I agree that the explanation in the RFC is as simple as can
be written. In fairness to Nilesh, we should mention that this
was a controversial choice at the time, but that is what the
WG decided a number of years ago.

   Brian


JINMEI Tatuya wrote:
On Sun, 04 Jul 2004 00:45:13 +0530, Nilesh Simaria <[EMAIL PROTECTED]> said:


I have a question about RFC- 2373, 2.5.1 Interface Identifiers.


It says :
"The motivation for inverting the "u" bit when forming the interface
identifier is to make it easy for system administrators to hand
configure local scope identifiers when hardware tokens are not
available.  This is expected to be case for serial links, tunnel end-
points, etc.  The alternative would have been for these to be of the
form 0200:0:0:1, 0200:0:0:2, etc., instead of the much simpler ::1,
::2, etc."


I am not able to understand above paragraph of rfc-2373. Can someone please explain ?

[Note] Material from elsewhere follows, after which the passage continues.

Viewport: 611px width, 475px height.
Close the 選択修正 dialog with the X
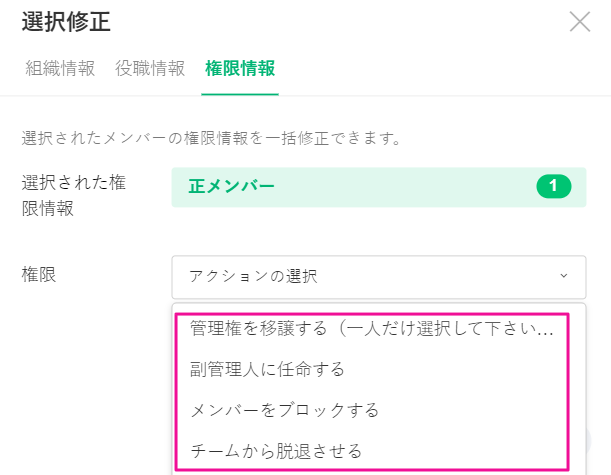[579, 21]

I'm not able to understand which part of the paragraph you did not
understand...if we did not invert the "u" bit in the interface
identifier and wanted to assign the identifier manually (for whatever
reason), then we'd need to set the bit corresponding to the "u" bit
since the identifier should not be global unique.  As a result, we'd
end up having less-readable or less-convenient address like
2001:db8::200:0:0:1 while we'd actually want to use a simpler form of
"2001:db8::1".

BTW, the explanation is almost same as what is written in the
RFC...(again, I'm not able to understand which part of the paragraph
you did not understand).

                                        JINMEI, Tatuya
                                        Communication Platform Lab.
                                        Corporate R&D Center, Toshiba Corp.